Oui, Dieu est venu, Dieu a visité son peuple. Il est venu chez lui et les siens ne l’ont pas reçu. Alors nous pouvons appeler Dieu au secours, à condition de garder présent à l’esprit que s’il vient à notre secours, il n’est pas certain que nous soyons prêts à accueillir le salut qu’il nous donne. Sommes-nous prêts à accueillir la venue de Dieu dans ce monde ? Sommes-nous prêts à reconnaître la miséricorde du Seigneur dans l’incarnation de son Fils ? Sommes-nous prêts à regarder notre vie pour corriger ce qui doit être corrigé, redresser ce qui doit être redressé, et cultiver ce qui doit être cultivé ? C’est à cela que nous invite l’appel du Christ dans l’évangile de saint Marc : « Veillez ! » Évidemment pour beaucoup d’entre vous, c’est une invitation qui vous fait sourire, parce que les insomnies vous connaissez ! Mais il faudrait encore que ces insomnies soient consacrées à préparer l’accueil du Christ et non pas à nous énerver…

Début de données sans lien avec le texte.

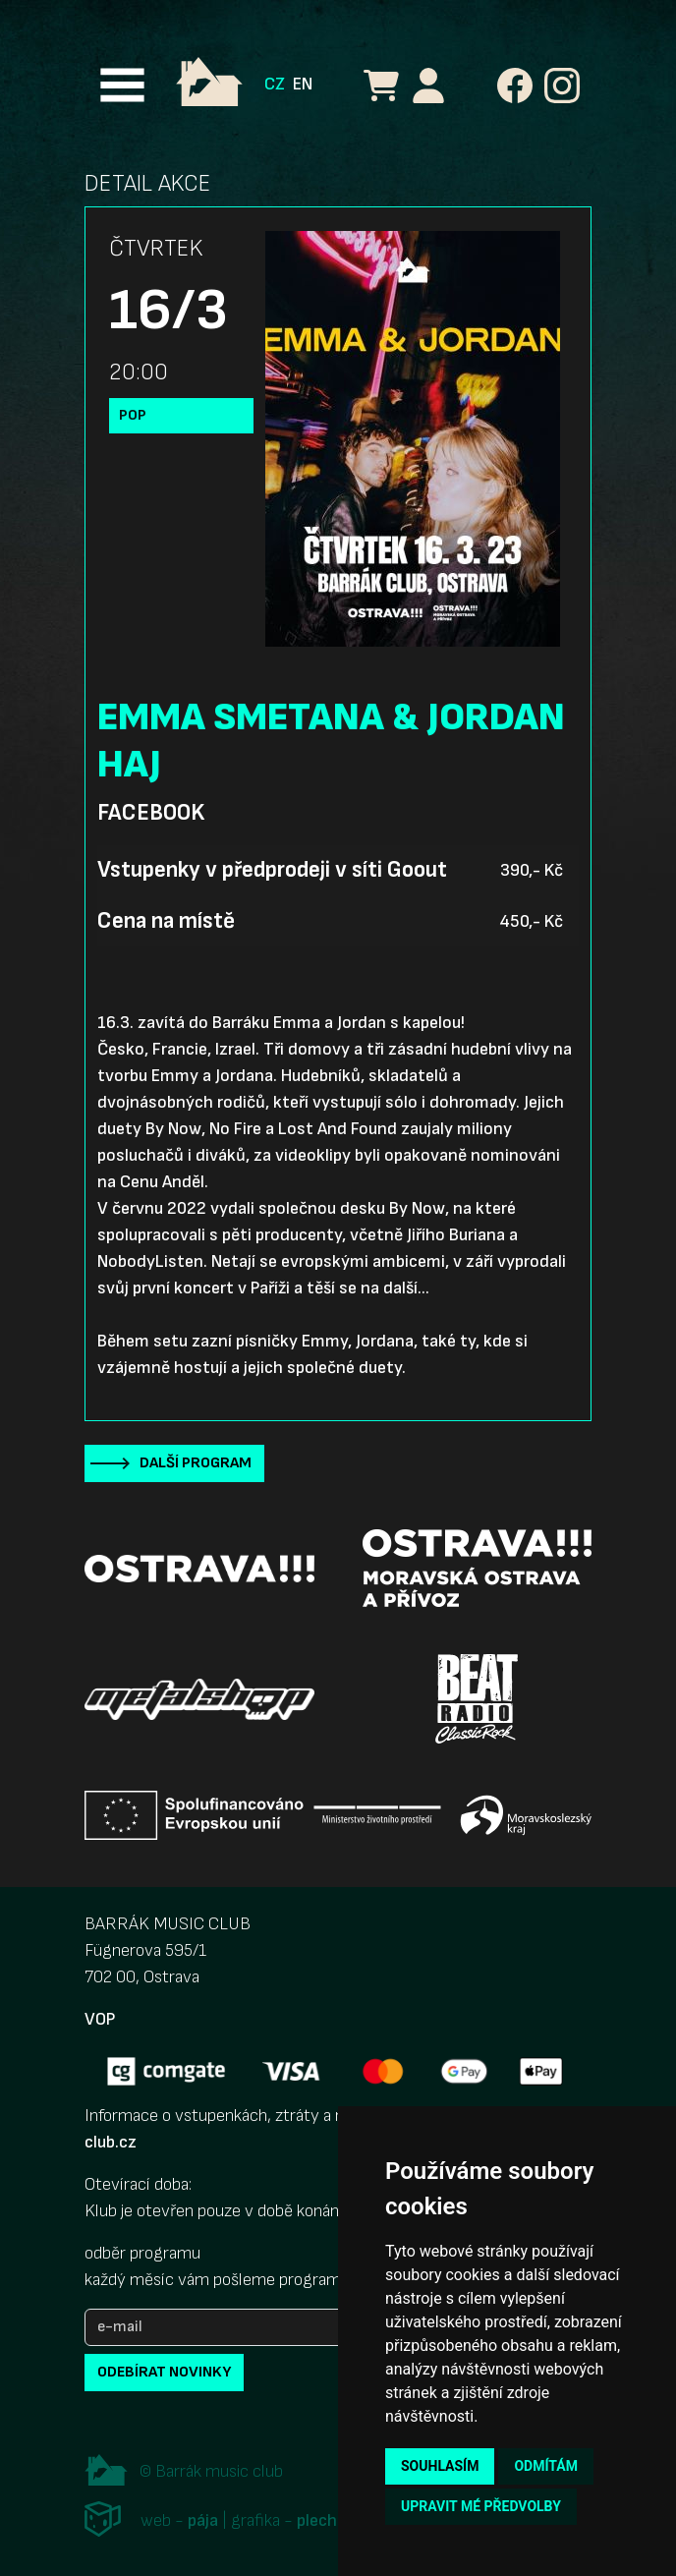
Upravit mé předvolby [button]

Veiller, qu’est-ce que cela veut dire pour nous ? Pour redresser ce qui est tordu ? Pour corriger ce qui doit être corrigé ? Veiller pour ne pas manquer l’arrivée du Messie. Mais l’arrivée du Messie précisément c’était à Noël, et c’est passé. L’arrivée du Messie ce sera à la fin des temps et pour nous, c’est encore un peu loin. Alors que faisons-nous ? Est-ce que nous veillons comme une sentinelle vers un horizon improbable ? Ou bien est-ce que nous veillons dans notre vie ? Car s’il est venu prendre chair dans la nuit de Noël, s’il est retourné auprès du Père en entraînant l’humanité avec Lui, il n’a pas laissé le monde vide, il n’a pas laissé les hommes attendre en vain le salut. Il nous a quittés mais il ne nous a pas laissés orphelin comme il l’avait promis.

Non seulement il a donné son Esprit que nous avons quelquefois du mal à reconnaître mais il a laissé des signes de sa présence : son Église, les sacrements qui actualisent la présence du Christ dans notre vie. Et jour après jour, il s’offre à nous pour que nous le recevions. Non pas simplement dans une démarche formelle d’habitude, mais comme un acte important de notre journée. Aujourd’hui le Christ vient nous visiter, aujourd’hui Dieu déchire les cieux et descend, aujourd’hui nous devons veiller pour ne pas manquer son passage.

Mais les signes qu’il nous a laissés, ce ne sont pas seulement l’Église et ses sacrements, c’est sa présence spirituelle dans le cœur des hommes, c’est le fait qu’à travers toutes sortes de circonstances – que nous ne connaissons pas, nous ne savons non seulement ni le jour ni l’heure, mais nous ne savons même pas la manière dont il va frapper à la porte de notre vie –, il nous adresse un signe de sa présence. Aujourd’hui il vient nous visiter. Aujourd’hui nous sommes invités à veiller non pas simplement pour attendre le retour à la fin des temps, mais nous sommes invités à veiller pour être actifs et réceptifs à sa visite de ce jour. A quel instant ? Je ne peux pas vous dire, nous ne le savons pas. Mais je suis convaincu que pour chacune et chacun d’entre nous, à un moment de cette journée, il y aura un signe de la présence du Christ vivant. Il y aura un appel à ouvrir notre porte, à faire une place à notre table. Il y aura une visite de Dieu pour ce monde.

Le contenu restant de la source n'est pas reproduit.